A City on the Brink: Shanghai in 1937
By October 1937, Shanghai—Asia’s most cosmopolitan metropolis—had become a battleground. The Second Sino-Japanese War, ignited two months earlier, saw Japan’s Imperial Army advancing with terrifying efficiency. Their boast—“three months to conquer China”—seemed plausible as they deployed 14 elite divisions and over half their navy against Shanghai’s defenders.
Chiang Kai-shek’s National Revolutionary Army, though outnumbering the Japanese 80,000 to 30,000, was outgunned. The Chinese troops, many equipped with little more than rifles and grenades, faced artillery, tanks, and naval bombardment. By late October, the defense collapsed at Dachang, forcing a full retreat. Yet one unit received counterintuitive orders: stay and fight.
The Impossible Mission: Defending the Unholdable
The Sihang Warehouse, a six-story concrete fortress on Shanghai’s Suzhou Creek, belonged to four joint banks—hence its name (“Sihang” meaning “Four Banks”). Isolated on three sides by Japanese forces and bordered by the British Concession to the south, it became the last pocket of Chinese resistance in Shanghai.

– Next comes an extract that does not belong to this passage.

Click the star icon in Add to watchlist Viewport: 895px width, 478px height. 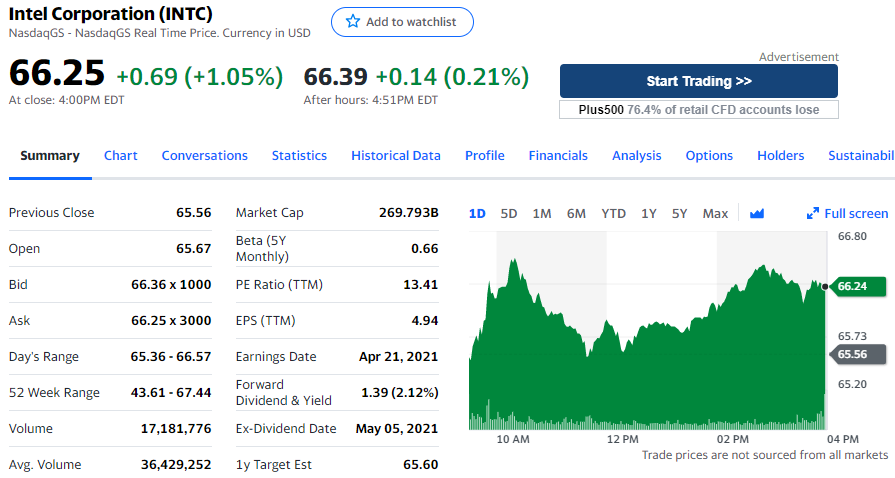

On October 26, Lieutenant Colonel Xie Jinyuan, acting commander of the 524th Regiment’s 1st Battalion, led 400 men (later mythologized as the “Eight Hundred Heroes” to exaggerate their strength) into the warehouse. They barricaded doors with grain sacks, booby-trapped stairwells, and prepared for annihilation. Xie ordered every soldier’s name recorded—not for glory, but to ensure their families would receive pensions.
Four Days That Shook a Nation
### Day 1: The Element of Surprise
On October 27, Japanese troops, believing Shanghai secured, walked into a hail of bullets from the warehouse. Stunned, they regrouped for a full assault by afternoon. Chinese defenders, firing from upper windows, repelled wave after wave. Across the creek, thousands of Shanghainese civilians gathered, cheering every fallen enemy soldier.
### Day 2: The Flag Rises
That night, 22-year-old Yang Huimin, a Girl Scout, crawled through gunfire to deliver a Republic of China flag. At dawn, it flew atop the warehouse—visible proof China still fought. The spectacle ignited patriotic fervor; crowds wept and sang anthems.
### Day 3: Sacrifice Beyond Measure
Japanese engineers advanced under steel plates, carrying explosives to breach the walls. Corporal Chen Shusheng, a 21-year-old from Sichuan, strapped grenades to his body and leapt onto them, dying in a blast that saved the position. His blood-written note to his mother read: “To die for righteousness is my wish.”
### Day 4: The World Takes Notice
By October 30, frustrated Japanese commanders violated international law, firing poison gas and incendiaries. Yet the warehouse held. Foreign journalists, documenting the standoff, broadcast China’s defiance globally.
Retreat and Betrayal
Under foreign pressure (Britain feared Japanese retaliation against the Concession), Chiang ordered a withdrawal. On October 31, Xie’s men crossed into the Concession—only to be disarmed and interned for four years. Isolated in a camp, they drilled daily, singing:
“China will not perish! See our heroes at Sihang!”
In 1941, after Japan occupied the Concession, survivors were enslaved as laborers. Xie, assassinated earlier by collaborators, never saw victory.
Legacy: From Oblivion to Remembrance
Postwar neglect gave way to revival. In 1949, Shanghai’s new communist government honored Xie’s widow. Today, the preserved warehouse is a museum; its bullet scars testify to an act of defiance that galvanized a nation.
The “Eight Hundred Heroes” proved a truth: in war’s darkest hour, courage outlasts bullets. Their stand—though strategically minor—became a symbol that China, against all odds, would endure.
As their song promised: China did not perish.